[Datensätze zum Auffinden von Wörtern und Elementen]
--------------------
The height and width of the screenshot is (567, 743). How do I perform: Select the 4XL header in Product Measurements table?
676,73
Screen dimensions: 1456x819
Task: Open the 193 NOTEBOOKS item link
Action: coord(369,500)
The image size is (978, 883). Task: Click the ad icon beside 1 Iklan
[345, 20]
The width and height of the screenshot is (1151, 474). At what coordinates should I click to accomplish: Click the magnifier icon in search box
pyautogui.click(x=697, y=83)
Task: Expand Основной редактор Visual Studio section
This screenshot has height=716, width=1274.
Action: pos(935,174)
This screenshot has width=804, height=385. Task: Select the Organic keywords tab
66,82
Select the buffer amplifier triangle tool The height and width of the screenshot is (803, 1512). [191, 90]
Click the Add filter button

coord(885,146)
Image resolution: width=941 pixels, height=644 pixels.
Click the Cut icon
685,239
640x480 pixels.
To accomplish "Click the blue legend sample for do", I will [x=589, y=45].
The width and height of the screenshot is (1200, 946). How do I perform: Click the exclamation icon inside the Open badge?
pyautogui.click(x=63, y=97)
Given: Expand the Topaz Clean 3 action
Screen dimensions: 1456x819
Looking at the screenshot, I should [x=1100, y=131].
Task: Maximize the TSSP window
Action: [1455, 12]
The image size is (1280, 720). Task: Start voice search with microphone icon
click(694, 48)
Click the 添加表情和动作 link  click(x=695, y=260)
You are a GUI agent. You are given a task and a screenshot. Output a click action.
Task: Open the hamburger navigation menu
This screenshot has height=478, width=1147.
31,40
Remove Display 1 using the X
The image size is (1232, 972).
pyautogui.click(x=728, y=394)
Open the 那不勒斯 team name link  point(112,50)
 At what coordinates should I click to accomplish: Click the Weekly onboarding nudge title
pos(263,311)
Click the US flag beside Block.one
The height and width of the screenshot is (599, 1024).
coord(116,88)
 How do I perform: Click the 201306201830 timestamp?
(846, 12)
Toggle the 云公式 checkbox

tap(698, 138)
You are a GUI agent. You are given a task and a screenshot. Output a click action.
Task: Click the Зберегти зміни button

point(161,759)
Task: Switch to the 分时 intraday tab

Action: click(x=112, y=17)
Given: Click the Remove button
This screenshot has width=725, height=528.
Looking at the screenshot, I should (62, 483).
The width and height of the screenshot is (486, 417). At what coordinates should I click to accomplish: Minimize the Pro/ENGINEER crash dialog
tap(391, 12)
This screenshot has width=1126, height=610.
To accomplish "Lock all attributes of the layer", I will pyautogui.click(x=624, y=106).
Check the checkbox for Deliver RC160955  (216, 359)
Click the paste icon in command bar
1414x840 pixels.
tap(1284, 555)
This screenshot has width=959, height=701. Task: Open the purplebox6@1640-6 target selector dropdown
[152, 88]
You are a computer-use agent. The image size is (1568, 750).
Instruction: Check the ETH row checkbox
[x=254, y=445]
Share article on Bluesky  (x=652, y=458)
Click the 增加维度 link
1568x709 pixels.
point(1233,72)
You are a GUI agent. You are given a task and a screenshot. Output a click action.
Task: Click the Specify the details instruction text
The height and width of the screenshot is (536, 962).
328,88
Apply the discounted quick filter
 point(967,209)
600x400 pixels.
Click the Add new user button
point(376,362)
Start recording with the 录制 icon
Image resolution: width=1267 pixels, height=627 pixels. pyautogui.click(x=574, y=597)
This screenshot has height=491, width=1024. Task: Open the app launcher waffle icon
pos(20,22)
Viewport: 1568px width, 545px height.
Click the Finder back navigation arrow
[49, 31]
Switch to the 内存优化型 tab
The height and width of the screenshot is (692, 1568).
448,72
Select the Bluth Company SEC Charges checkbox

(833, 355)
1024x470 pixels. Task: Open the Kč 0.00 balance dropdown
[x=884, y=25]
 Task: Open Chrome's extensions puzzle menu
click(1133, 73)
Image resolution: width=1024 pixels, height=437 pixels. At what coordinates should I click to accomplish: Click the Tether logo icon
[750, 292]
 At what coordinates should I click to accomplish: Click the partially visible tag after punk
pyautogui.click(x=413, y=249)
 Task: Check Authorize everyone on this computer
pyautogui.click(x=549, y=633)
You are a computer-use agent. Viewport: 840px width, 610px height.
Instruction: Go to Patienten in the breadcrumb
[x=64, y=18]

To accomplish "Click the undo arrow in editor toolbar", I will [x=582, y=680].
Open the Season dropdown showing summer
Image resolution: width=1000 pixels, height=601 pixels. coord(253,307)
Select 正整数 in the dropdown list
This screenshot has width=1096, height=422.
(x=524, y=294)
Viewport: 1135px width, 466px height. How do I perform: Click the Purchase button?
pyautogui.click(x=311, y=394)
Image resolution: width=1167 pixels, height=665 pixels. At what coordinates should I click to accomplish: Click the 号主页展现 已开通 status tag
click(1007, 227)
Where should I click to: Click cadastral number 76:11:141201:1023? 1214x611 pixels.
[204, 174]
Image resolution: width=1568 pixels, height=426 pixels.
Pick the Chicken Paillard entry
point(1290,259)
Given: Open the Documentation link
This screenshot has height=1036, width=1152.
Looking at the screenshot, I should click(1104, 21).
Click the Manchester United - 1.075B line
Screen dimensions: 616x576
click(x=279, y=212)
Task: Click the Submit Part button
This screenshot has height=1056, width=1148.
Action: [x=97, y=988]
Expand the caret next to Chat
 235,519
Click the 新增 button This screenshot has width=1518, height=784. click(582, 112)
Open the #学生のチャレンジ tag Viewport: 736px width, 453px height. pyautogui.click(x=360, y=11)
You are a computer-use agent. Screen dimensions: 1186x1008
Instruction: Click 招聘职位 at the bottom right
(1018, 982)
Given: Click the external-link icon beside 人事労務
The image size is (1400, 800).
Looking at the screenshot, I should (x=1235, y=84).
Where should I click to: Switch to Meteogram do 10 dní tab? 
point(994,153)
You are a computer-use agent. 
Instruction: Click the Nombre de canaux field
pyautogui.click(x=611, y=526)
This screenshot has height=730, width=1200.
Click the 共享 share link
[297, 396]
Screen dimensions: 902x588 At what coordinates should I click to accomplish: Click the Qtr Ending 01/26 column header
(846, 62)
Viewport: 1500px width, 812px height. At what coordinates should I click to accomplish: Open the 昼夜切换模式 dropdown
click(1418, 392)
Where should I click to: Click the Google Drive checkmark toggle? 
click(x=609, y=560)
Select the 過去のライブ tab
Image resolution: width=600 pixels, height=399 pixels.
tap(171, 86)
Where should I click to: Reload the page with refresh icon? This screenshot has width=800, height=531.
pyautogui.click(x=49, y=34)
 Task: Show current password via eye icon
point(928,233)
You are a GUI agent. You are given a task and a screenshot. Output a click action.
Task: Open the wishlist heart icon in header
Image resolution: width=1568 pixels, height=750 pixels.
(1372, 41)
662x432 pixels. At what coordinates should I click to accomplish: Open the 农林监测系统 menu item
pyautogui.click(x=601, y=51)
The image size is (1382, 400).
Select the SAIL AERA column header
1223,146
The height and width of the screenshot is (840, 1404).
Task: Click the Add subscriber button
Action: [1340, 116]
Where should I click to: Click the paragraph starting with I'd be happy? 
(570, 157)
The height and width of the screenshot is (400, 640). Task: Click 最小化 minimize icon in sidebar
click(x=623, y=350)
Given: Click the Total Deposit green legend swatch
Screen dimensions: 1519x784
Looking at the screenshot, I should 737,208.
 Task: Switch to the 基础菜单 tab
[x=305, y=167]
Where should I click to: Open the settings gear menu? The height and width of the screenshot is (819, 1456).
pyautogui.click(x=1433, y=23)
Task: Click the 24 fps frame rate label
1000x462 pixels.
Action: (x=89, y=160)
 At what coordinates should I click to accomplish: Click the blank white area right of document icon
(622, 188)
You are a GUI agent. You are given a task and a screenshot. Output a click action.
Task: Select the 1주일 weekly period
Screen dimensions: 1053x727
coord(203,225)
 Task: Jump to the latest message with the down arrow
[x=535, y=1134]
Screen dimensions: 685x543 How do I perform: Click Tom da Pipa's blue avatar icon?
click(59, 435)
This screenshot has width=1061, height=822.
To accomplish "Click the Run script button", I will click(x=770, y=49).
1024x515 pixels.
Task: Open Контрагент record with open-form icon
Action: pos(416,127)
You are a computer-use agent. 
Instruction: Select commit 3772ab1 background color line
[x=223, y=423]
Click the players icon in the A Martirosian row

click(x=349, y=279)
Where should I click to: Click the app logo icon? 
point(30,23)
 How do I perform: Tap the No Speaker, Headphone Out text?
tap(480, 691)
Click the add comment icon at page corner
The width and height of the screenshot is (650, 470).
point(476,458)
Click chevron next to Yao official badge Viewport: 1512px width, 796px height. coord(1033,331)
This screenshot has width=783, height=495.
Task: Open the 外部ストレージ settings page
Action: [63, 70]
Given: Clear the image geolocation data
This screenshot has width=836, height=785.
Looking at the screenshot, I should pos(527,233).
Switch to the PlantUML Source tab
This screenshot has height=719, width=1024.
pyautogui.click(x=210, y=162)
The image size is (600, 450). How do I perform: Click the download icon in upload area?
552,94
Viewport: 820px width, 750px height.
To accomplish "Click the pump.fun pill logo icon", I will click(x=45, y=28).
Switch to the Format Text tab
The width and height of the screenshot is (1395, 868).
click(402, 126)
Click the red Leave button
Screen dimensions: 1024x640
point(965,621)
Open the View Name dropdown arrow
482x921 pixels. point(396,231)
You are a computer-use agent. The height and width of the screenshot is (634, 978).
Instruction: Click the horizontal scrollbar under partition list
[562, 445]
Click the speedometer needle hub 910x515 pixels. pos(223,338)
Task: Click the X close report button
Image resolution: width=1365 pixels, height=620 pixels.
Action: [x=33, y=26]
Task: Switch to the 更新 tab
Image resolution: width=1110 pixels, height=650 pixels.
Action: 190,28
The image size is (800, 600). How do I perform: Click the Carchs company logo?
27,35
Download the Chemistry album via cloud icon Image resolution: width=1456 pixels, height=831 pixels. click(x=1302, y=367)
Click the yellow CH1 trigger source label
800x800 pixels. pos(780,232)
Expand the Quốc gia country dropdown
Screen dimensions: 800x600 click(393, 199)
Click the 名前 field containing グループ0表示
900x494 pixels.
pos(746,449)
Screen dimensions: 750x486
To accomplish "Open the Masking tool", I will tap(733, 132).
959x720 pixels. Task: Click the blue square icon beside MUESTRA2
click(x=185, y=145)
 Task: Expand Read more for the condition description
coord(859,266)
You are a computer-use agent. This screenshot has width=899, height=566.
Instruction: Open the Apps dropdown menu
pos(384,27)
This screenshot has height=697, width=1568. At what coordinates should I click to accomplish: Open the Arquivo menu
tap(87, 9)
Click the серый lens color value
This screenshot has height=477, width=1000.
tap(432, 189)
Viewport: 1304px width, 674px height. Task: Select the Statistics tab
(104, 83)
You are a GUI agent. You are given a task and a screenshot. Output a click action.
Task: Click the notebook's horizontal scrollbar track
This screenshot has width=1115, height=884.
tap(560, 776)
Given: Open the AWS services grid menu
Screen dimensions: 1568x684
--------------------
- [Aufgabe]: Überführe die Zeilen der Datensätze oben, von der Zeile mit „You are a computer-use agent. Viewport: 840px“ bis zur Zeile mit „pyautogui.click(x=311, y=394)“, in eine JSON-Liste von Zeichenketten mit einem Eintrag pro Zeile. Lass dabei Leerzeilen weg.

- [Lösung]:
[
  "You are a computer-use agent. Viewport: 840px width, 610px height.",
  "Instruction: Go to Patienten in the breadcrumb",
  "[x=64, y=18]",
  "To accomplish \"Click the undo arrow in editor toolbar\", I will [x=582, y=680].",
  "Open the Season dropdown showing summer",
  "Image resolution: width=1000 pixels, height=601 pixels. coord(253,307)",
  "Select 正整数 in the dropdown list",
  "This screenshot has width=1096, height=422.",
  "(x=524, y=294)",
  "Viewport: 1135px width, 466px height. How do I perform: Click the Purchase button?",
  "pyautogui.click(x=311, y=394)"
]